|AMD A8-3850 Lynx APU Processor|
|Reviews - Featured Reviews: Processors|
|Written by Hank Tolman|
|Thursday, 30 June 2011|
Page 1 of 15
AMD A-Series A8-3850 Processor Review
Manufacturer: Advanced Micro Devices, Inc. (AMD)
Full Disclosure: The product sample used in this article has been provided by AMD, Inc.
When AMD merged with ATI in 2006, they immediately began working on combining discrete level graphics onto the die with an x86 CPU, thus forming an Accelerated Processing Unit (APU). In 2009, AMD expanded on that effort by launching VISION with the intent of shaping the performance of a PC to fit the needs of the user. Five years after the merger, AMD's design has come to fruition in desktop form. In this article, Benchmark Reviews is taking a look at the AMD A-Series A8-3850 APU.

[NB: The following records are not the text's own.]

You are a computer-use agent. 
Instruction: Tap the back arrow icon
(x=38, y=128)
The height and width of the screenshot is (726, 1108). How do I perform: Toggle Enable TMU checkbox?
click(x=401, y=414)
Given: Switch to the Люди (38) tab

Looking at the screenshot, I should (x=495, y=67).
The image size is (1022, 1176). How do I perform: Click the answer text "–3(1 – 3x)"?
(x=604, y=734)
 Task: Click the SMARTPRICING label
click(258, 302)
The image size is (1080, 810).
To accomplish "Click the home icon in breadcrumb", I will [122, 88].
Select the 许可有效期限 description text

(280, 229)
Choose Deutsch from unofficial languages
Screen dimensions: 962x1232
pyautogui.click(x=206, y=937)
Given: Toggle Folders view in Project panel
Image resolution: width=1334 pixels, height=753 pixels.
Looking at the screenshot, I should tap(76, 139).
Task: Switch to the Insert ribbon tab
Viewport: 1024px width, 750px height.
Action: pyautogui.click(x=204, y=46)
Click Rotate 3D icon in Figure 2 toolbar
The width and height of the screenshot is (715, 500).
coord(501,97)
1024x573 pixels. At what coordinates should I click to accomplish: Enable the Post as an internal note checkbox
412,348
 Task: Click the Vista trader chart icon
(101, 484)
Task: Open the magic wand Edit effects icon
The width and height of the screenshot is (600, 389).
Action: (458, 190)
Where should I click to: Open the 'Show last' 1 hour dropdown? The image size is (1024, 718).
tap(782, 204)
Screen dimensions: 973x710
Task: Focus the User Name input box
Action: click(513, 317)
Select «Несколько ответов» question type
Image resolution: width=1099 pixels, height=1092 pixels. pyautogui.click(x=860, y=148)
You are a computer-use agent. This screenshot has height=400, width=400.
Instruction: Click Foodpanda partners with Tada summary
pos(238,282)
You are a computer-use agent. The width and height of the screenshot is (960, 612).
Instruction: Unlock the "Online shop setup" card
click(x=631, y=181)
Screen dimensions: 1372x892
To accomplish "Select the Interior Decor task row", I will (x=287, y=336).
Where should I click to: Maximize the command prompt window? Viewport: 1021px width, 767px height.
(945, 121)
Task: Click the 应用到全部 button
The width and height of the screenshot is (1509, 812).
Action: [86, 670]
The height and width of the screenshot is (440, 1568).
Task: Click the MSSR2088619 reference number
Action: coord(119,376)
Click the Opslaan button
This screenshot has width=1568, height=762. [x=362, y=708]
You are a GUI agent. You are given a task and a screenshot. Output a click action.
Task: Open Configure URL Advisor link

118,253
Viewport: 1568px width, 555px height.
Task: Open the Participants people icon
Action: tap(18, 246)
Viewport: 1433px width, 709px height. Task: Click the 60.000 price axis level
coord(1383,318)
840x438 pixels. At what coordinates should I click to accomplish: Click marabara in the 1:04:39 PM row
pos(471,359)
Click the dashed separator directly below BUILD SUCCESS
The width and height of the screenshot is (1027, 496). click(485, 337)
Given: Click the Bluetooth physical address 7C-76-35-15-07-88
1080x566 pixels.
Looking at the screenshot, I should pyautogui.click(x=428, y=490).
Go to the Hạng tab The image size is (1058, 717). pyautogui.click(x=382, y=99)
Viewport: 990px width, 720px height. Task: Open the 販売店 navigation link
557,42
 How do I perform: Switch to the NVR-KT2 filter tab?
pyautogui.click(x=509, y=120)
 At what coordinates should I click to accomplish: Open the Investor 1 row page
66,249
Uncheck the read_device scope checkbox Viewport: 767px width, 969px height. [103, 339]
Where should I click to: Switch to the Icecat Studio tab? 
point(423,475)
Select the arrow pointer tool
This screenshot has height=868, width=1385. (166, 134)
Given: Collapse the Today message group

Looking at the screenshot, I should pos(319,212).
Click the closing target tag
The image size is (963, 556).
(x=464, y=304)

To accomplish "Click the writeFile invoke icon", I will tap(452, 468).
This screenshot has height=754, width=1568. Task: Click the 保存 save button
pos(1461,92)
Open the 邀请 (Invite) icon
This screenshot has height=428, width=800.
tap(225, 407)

AMD's idea for the need of an APU with discrete level GPU capabilities comes from the high level of demand for media computing. According to YouTube, in April 2011, over 35 hours of video were uploaded every minute with a total of more than 13 million hours of video uploaded during 2010. Those videos don't just get uploaded, of course. They get watched, millions of times. Other media hosting sites have seen similar growth and online TV watching has blossomed as well. Netflix and Hulu are staples in my house, and I know I'm not alone.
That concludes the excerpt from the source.